As a practical matter, it is also why research funding must embrace flexibility and not sacrifice opportunity and serendipity on the twin alters of financial efficiency and suffocating bureaucracy. Good science happens when prepared minds are freed to explore the unexpected, highlighting the truth in the adage that research is what you do when you do not know what you are doing.
In its purest form, science is goal-directed playing, where the unbridled joy of curiosity and the cognitive loading of one’s mind, freed from all other concerns, drive scientific discovery (See On Cognitive Loading and Intellectual Hierophany). It is also a deep and unbridled desire, one the astronomer Edwin Hubble, father of the eponymously named Hubble Constant, captured eloquently:
At the last dim horizon, we search among ghostly errors of observations for landmarks that are scarcely more substantial. The search will continue. The urge is older than history. It is not satisfied and it will not be oppressed.
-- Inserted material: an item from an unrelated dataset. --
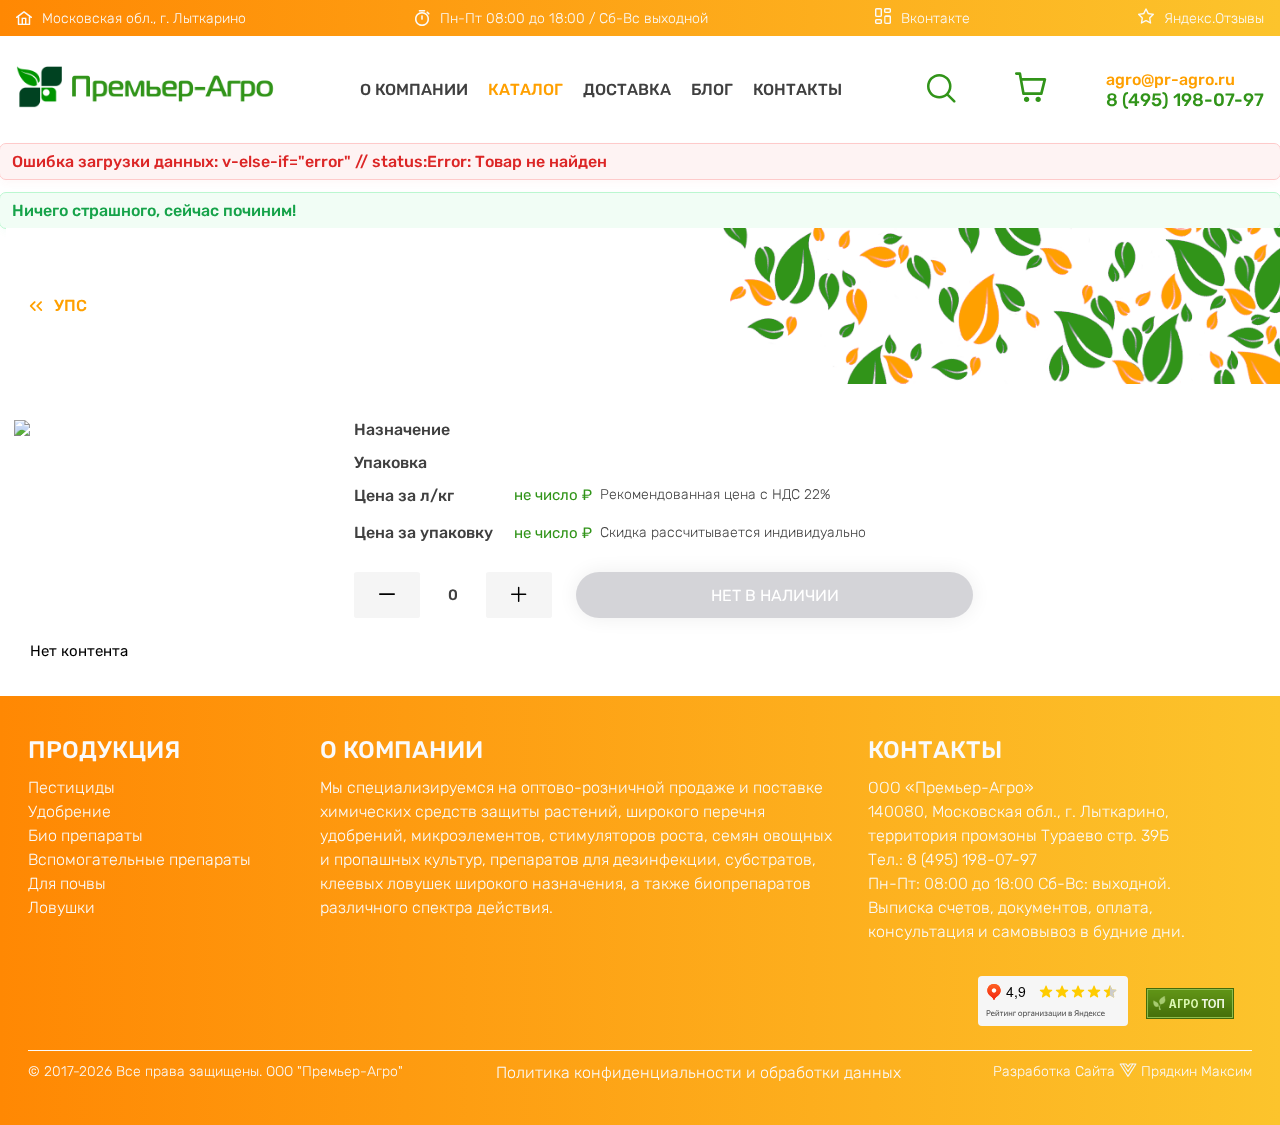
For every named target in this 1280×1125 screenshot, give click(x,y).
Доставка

This is truth. Even the playful bumblebees know this.
Coda
Now excuse me, while I go stick my hands in the water. I need to satisfy my three-year-old curiosity again and see the Reynolds numbers dance and frolic, while I laugh with delight. For good measure, maybe I will turn one of my telescopes to the stars and watch the adaptive control system and digital camera capture a few photons older than human sentience.
The toys may (or may not) have changed, but they still bring me the same joy I felt as a six year old child, piloting my woodpile spaceship across the galaxy, trusty stick robot at my side.
Go now, my child, and play with your toys. It’s where your dreams are born.